*** Opening Data excerpts ***

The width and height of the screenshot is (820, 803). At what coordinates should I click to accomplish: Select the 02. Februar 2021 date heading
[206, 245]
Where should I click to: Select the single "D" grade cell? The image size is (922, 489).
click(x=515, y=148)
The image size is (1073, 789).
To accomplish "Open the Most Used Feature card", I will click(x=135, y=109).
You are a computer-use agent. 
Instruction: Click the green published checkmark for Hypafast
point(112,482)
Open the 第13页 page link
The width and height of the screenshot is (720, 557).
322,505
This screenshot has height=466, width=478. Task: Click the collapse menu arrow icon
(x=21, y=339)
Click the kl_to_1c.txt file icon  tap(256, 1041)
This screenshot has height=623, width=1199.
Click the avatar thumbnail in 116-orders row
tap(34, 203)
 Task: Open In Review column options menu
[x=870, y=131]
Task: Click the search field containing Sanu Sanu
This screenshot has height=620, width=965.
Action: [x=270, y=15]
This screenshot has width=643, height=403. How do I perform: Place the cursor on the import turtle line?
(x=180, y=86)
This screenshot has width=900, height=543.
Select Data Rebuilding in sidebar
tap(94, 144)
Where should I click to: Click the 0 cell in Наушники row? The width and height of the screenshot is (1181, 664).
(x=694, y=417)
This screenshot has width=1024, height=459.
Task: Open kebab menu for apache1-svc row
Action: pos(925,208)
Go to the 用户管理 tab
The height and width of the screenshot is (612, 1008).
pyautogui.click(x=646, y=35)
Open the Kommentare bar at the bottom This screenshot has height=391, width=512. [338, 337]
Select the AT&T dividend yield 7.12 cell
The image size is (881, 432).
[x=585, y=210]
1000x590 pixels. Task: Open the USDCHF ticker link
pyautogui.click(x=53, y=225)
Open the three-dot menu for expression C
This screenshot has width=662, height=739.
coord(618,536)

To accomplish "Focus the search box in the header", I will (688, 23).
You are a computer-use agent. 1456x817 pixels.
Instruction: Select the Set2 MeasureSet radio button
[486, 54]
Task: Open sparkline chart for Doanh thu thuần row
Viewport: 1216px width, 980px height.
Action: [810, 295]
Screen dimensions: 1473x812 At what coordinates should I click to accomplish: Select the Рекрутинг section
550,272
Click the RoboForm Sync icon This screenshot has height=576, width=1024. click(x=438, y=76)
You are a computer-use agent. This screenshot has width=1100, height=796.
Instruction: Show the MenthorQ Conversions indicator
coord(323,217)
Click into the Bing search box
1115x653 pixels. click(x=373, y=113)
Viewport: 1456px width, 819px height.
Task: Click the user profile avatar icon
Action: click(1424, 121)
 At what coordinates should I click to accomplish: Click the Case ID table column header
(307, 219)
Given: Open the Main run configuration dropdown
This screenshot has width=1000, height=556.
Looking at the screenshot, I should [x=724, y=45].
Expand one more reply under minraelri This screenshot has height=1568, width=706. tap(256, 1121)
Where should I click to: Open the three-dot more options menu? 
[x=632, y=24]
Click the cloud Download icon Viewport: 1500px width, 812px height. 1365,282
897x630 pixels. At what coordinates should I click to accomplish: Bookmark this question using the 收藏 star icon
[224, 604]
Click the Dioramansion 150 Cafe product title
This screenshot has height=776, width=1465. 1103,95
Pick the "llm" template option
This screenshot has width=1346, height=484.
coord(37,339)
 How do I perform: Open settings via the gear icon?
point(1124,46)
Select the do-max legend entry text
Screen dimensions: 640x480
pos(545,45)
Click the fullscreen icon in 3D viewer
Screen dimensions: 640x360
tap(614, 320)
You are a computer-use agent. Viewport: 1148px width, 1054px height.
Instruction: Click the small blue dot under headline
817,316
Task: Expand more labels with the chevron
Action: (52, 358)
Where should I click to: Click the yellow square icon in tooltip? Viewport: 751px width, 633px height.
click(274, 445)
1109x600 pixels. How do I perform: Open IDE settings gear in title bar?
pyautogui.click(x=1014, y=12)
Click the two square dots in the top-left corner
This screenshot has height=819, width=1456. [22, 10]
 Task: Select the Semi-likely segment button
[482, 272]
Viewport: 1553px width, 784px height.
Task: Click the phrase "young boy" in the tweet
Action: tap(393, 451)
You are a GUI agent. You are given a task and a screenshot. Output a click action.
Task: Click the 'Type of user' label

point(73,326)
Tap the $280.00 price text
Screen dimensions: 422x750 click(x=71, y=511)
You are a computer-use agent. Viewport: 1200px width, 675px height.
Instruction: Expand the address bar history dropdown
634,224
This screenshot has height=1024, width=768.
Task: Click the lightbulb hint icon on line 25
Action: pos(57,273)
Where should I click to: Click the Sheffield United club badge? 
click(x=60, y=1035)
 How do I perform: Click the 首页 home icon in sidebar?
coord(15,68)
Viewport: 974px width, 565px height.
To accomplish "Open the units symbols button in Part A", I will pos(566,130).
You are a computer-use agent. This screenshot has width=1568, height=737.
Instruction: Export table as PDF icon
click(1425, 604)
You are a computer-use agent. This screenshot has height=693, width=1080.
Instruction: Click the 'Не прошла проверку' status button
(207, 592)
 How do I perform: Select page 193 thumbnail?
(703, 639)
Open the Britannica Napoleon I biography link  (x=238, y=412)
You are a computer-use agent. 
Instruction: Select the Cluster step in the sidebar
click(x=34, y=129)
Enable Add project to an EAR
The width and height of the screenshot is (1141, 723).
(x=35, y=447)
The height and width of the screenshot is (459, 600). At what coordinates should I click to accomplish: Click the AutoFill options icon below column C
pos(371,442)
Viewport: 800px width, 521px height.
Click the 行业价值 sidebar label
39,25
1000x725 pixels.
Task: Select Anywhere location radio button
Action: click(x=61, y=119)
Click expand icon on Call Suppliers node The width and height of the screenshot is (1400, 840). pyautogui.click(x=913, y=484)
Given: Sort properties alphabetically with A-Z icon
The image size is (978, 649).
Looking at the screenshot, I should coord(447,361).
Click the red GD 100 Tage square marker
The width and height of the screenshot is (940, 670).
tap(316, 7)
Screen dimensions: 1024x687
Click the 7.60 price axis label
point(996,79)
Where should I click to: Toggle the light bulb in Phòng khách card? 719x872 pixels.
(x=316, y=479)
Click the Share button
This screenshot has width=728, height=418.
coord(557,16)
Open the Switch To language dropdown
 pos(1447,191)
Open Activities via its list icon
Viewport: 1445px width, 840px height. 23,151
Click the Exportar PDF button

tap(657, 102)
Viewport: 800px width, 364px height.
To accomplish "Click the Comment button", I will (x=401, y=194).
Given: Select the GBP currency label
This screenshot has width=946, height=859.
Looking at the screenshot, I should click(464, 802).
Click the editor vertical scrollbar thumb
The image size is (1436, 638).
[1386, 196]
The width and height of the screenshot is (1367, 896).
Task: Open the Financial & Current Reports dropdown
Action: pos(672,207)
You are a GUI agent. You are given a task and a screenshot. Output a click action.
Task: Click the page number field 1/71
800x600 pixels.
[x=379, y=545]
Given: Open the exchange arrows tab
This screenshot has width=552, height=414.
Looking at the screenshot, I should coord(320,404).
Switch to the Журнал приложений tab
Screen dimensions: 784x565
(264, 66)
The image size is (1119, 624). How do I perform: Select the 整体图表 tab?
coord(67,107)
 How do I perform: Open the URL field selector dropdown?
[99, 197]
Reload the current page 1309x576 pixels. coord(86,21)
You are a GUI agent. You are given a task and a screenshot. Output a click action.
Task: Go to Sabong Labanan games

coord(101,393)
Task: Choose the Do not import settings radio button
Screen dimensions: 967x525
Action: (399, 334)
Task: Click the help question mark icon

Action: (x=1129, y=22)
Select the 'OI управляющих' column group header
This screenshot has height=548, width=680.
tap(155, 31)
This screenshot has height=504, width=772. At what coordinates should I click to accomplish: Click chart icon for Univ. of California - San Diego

*** Closing Data excerpts ***

* What the task requires *
Copy every entry exactly, leaving nothing out.

* Answer section *
The width and height of the screenshot is (820, 803). At what coordinates should I click to accomplish: Select the 02. Februar 2021 date heading
[206, 245]
Where should I click to: Select the single "D" grade cell? The image size is (922, 489).
click(x=515, y=148)
The image size is (1073, 789).
To accomplish "Open the Most Used Feature card", I will click(x=135, y=109).
You are a computer-use agent. 
Instruction: Click the green published checkmark for Hypafast
point(112,482)
Open the 第13页 page link
The width and height of the screenshot is (720, 557).
322,505
This screenshot has height=466, width=478. Task: Click the collapse menu arrow icon
(x=21, y=339)
Click the kl_to_1c.txt file icon  tap(256, 1041)
This screenshot has height=623, width=1199.
Click the avatar thumbnail in 116-orders row
tap(34, 203)
 Task: Open In Review column options menu
[x=870, y=131]
Task: Click the search field containing Sanu Sanu
This screenshot has height=620, width=965.
Action: [x=270, y=15]
This screenshot has width=643, height=403. How do I perform: Place the cursor on the import turtle line?
(x=180, y=86)
This screenshot has width=900, height=543.
Select Data Rebuilding in sidebar
tap(94, 144)
Where should I click to: Click the 0 cell in Наушники row? The width and height of the screenshot is (1181, 664).
(x=694, y=417)
This screenshot has width=1024, height=459.
Task: Open kebab menu for apache1-svc row
Action: pos(925,208)
Go to the 用户管理 tab
The height and width of the screenshot is (612, 1008).
pyautogui.click(x=646, y=35)
Open the Kommentare bar at the bottom This screenshot has height=391, width=512. [338, 337]
Select the AT&T dividend yield 7.12 cell
The image size is (881, 432).
[x=585, y=210]
1000x590 pixels. Task: Open the USDCHF ticker link
pyautogui.click(x=53, y=225)
Open the three-dot menu for expression C
This screenshot has width=662, height=739.
coord(618,536)

To accomplish "Focus the search box in the header", I will (688, 23).
You are a computer-use agent. 1456x817 pixels.
Instruction: Select the Set2 MeasureSet radio button
[486, 54]
Task: Open sparkline chart for Doanh thu thuần row
Viewport: 1216px width, 980px height.
Action: [810, 295]
Screen dimensions: 1473x812 At what coordinates should I click to accomplish: Select the Рекрутинг section
550,272
Click the RoboForm Sync icon This screenshot has height=576, width=1024. click(x=438, y=76)
You are a computer-use agent. This screenshot has width=1100, height=796.
Instruction: Show the MenthorQ Conversions indicator
coord(323,217)
Click into the Bing search box
1115x653 pixels. click(x=373, y=113)
Viewport: 1456px width, 819px height.
Task: Click the user profile avatar icon
Action: click(1424, 121)
 At what coordinates should I click to accomplish: Click the Case ID table column header
(307, 219)
Given: Open the Main run configuration dropdown
This screenshot has width=1000, height=556.
Looking at the screenshot, I should [x=724, y=45].
Expand one more reply under minraelri This screenshot has height=1568, width=706. tap(256, 1121)
Where should I click to: Open the three-dot more options menu? 
[x=632, y=24]
Click the cloud Download icon Viewport: 1500px width, 812px height. 1365,282
897x630 pixels. At what coordinates should I click to accomplish: Bookmark this question using the 收藏 star icon
[224, 604]
Click the Dioramansion 150 Cafe product title
This screenshot has height=776, width=1465. 1103,95
Pick the "llm" template option
This screenshot has width=1346, height=484.
coord(37,339)
 How do I perform: Open settings via the gear icon?
point(1124,46)
Select the do-max legend entry text
Screen dimensions: 640x480
pos(545,45)
Click the fullscreen icon in 3D viewer
Screen dimensions: 640x360
tap(614, 320)
You are a computer-use agent. Viewport: 1148px width, 1054px height.
Instruction: Click the small blue dot under headline
817,316
Task: Expand more labels with the chevron
Action: (52, 358)
Where should I click to: Click the yellow square icon in tooltip? Viewport: 751px width, 633px height.
click(274, 445)
1109x600 pixels. How do I perform: Open IDE settings gear in title bar?
pyautogui.click(x=1014, y=12)
Click the two square dots in the top-left corner
This screenshot has height=819, width=1456. [22, 10]
 Task: Select the Semi-likely segment button
[482, 272]
Viewport: 1553px width, 784px height.
Task: Click the phrase "young boy" in the tweet
Action: tap(393, 451)
You are a GUI agent. You are given a task and a screenshot. Output a click action.
Task: Click the 'Type of user' label

point(73,326)
Tap the $280.00 price text
Screen dimensions: 422x750 click(x=71, y=511)
You are a computer-use agent. Viewport: 1200px width, 675px height.
Instruction: Expand the address bar history dropdown
634,224
This screenshot has height=1024, width=768.
Task: Click the lightbulb hint icon on line 25
Action: pos(57,273)
Where should I click to: Click the Sheffield United club badge? 
click(x=60, y=1035)
 How do I perform: Click the 首页 home icon in sidebar?
coord(15,68)
Viewport: 974px width, 565px height.
To accomplish "Open the units symbols button in Part A", I will pos(566,130).
You are a computer-use agent. This screenshot has width=1568, height=737.
Instruction: Export table as PDF icon
click(1425, 604)
You are a computer-use agent. This screenshot has height=693, width=1080.
Instruction: Click the 'Не прошла проверку' status button
(207, 592)
 How do I perform: Select page 193 thumbnail?
(703, 639)
Open the Britannica Napoleon I biography link  (x=238, y=412)
You are a computer-use agent. 
Instruction: Select the Cluster step in the sidebar
click(x=34, y=129)
Enable Add project to an EAR
The width and height of the screenshot is (1141, 723).
(x=35, y=447)
The height and width of the screenshot is (459, 600). At what coordinates should I click to accomplish: Click the AutoFill options icon below column C
pos(371,442)
Viewport: 800px width, 521px height.
Click the 行业价值 sidebar label
39,25
1000x725 pixels.
Task: Select Anywhere location radio button
Action: click(x=61, y=119)
Click expand icon on Call Suppliers node The width and height of the screenshot is (1400, 840). pyautogui.click(x=913, y=484)
Given: Sort properties alphabetically with A-Z icon
The image size is (978, 649).
Looking at the screenshot, I should coord(447,361).
Click the red GD 100 Tage square marker
The width and height of the screenshot is (940, 670).
tap(316, 7)
Screen dimensions: 1024x687
Click the 7.60 price axis label
point(996,79)
Where should I click to: Toggle the light bulb in Phòng khách card? 719x872 pixels.
(x=316, y=479)
Click the Share button
This screenshot has width=728, height=418.
coord(557,16)
Open the Switch To language dropdown
 pos(1447,191)
Open Activities via its list icon
Viewport: 1445px width, 840px height. 23,151
Click the Exportar PDF button

tap(657, 102)
Viewport: 800px width, 364px height.
To accomplish "Click the Comment button", I will (x=401, y=194).
Given: Select the GBP currency label
This screenshot has width=946, height=859.
Looking at the screenshot, I should click(464, 802).
Click the editor vertical scrollbar thumb
The image size is (1436, 638).
[1386, 196]
The width and height of the screenshot is (1367, 896).
Task: Open the Financial & Current Reports dropdown
Action: pos(672,207)
You are a GUI agent. You are given a task and a screenshot. Output a click action.
Task: Click the page number field 1/71
800x600 pixels.
[x=379, y=545]
Given: Open the exchange arrows tab
This screenshot has width=552, height=414.
Looking at the screenshot, I should coord(320,404).
Switch to the Журнал приложений tab
Screen dimensions: 784x565
(264, 66)
The image size is (1119, 624). How do I perform: Select the 整体图表 tab?
coord(67,107)
 How do I perform: Open the URL field selector dropdown?
[99, 197]
Reload the current page 1309x576 pixels. coord(86,21)
You are a GUI agent. You are given a task and a screenshot. Output a click action.
Task: Go to Sabong Labanan games

coord(101,393)
Task: Choose the Do not import settings radio button
Screen dimensions: 967x525
Action: (399, 334)
Task: Click the help question mark icon

Action: (x=1129, y=22)
Select the 'OI управляющих' column group header
This screenshot has height=548, width=680.
tap(155, 31)
This screenshot has height=504, width=772. At what coordinates should I click to accomplish: Click chart icon for Univ. of California - San Diego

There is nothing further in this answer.